About 6 months ago, I started taking the pill again. I last took it until I was about 21 and had no discernible issues. This time, I don’t think I’ve been so lucky.
For the last few months, I’ve been struggling with some of the most intense and unpredictable mood swings I’ve ever experienced in my life. At points my mood has been lower than it has ever been before, I have struggled to concentrate at work and I’ve been more negative and cynical than I usually am. When it hits me, it feels like I’m stuck in a pit of despair and just can’t get out.
I sleep it off, try to make the most of a new day but then something triggers the cycle all over again. It’s just not me. I’m the girl who once did a six-hour Karate grading with a chest infection – I like to think I’m tough. Not that people with mental health issues aren’t tough, because my god, they are some of the toughest people I know.
It’s more this debilitating recurring feeling that I can’t do my job, my blog, anything right has shaken me to the core. Whatever has been happening for these last few months has undermined everything I thought I knew about myself and my personality. It’s jarring.

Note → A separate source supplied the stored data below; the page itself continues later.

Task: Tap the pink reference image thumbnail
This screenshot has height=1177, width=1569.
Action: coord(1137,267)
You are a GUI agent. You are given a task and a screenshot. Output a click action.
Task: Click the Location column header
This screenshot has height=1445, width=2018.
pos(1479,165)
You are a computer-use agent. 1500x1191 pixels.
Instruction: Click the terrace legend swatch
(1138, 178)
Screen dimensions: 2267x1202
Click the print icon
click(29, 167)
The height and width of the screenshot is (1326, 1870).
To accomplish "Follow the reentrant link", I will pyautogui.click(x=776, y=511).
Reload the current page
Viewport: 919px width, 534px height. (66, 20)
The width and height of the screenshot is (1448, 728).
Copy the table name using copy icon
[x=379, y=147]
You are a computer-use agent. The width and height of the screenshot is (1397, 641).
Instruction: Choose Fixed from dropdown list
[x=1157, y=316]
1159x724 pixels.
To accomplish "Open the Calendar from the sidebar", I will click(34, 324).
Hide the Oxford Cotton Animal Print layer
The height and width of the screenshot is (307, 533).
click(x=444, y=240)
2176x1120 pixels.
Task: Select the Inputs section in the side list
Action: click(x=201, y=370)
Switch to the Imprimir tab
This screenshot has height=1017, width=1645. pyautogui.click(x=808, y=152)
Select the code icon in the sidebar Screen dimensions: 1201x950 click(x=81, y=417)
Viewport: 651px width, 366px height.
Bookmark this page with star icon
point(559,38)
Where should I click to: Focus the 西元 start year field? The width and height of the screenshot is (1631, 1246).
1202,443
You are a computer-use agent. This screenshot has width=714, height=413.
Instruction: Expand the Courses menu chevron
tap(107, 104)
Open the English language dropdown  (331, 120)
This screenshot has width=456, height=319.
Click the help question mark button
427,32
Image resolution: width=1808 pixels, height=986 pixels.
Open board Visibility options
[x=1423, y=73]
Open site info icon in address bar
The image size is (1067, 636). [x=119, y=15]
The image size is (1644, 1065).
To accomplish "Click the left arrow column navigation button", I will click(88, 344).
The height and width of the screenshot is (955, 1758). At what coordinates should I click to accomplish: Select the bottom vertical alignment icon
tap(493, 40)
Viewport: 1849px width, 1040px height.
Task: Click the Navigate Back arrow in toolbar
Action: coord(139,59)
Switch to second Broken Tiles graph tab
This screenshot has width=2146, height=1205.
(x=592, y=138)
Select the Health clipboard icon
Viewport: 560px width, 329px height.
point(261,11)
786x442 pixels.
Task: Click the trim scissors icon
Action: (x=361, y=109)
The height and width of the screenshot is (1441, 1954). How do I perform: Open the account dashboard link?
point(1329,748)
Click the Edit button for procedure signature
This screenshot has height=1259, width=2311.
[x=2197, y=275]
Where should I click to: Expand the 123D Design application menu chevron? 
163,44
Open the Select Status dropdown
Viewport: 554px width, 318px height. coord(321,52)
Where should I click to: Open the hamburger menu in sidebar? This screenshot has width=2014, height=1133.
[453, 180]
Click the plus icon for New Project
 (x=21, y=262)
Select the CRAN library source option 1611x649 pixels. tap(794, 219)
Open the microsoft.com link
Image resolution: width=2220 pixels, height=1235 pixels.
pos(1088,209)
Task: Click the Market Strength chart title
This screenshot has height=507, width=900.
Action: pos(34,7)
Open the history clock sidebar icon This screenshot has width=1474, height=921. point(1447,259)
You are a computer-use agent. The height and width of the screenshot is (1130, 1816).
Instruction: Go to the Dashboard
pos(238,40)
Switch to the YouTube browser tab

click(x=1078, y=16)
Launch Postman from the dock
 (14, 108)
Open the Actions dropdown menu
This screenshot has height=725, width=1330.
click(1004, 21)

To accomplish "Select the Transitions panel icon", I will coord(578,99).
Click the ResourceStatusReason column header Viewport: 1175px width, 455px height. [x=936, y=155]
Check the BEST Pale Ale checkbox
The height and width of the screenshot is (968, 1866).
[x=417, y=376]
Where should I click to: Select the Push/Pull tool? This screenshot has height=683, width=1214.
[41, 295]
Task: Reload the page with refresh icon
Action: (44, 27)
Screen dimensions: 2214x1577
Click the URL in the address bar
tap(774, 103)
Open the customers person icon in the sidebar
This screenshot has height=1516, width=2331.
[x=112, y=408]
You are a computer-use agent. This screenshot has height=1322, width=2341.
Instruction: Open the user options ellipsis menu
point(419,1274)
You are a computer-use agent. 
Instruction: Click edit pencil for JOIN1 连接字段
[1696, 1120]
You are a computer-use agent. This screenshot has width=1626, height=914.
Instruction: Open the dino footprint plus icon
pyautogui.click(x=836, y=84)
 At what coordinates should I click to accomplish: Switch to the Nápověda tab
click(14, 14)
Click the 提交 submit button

I went to my doctor yesterday, who was brilliant and gave me lots of options including counselling if I want it. Here’s hoping now I’m *officially* off the pill, my moods may get a little closer to what I’m used to. Fortunately, I’ve caught it soon enough before it did any serious damage and I’m already feeling 10 times better than this time last week.
For a few reasons, I don’t usually like writing about this stuff – and you may wonder what exactly it’s got to do with Me Made May, anyway?
What I love about Me Made May is something you find at the core of all good communities: a good idea driven by talented and like-minded people with something to share. I’ve long admired Zoe for starting it and everyone who takes part. I think we forget sometimes just how cool we are for making our own clothes. Sure, sewing’s a lot more popular than it used to be, but it’s really not that common a hobby. We kick ass!
I think celebrating my makes and the community I’m part of is probably exactly what I need right now to pick myself up from all of this nonsense. I know I’m going to be totally fine – I’ve started up yoga, been playing ukulele again (CLASSIC LONDON HIPSTER ALERT) and, of course, I’ve been sewing.
IF YOU’VE MADE IT THIS FAR, WELL DONE. Here’s my pledge:
‘I, Elena of Seamless, sign up as a participant of Me-Made-May ’15. I endeavour to wear at least one me-made garment a day for the duration of May 2015. If it’s not me-made, I will try to make sure it’s at least second-hand. I will endeavour to wear a completely me-made outfit at least once a week. I will also to my best to BE POSITIVE.’
I’m hoping to wear more me-made garments than not, but I need to be a bit more realistic as I’ve had to donate a bunch of stuff that didn’t fit anymore. Nowadays, I have a better handle on what styles and prints I’m more likely to wear and I always find Me Made May a useful way to figure out my wardrobe.
How about the rest of you? Are you Me Made Maying this year?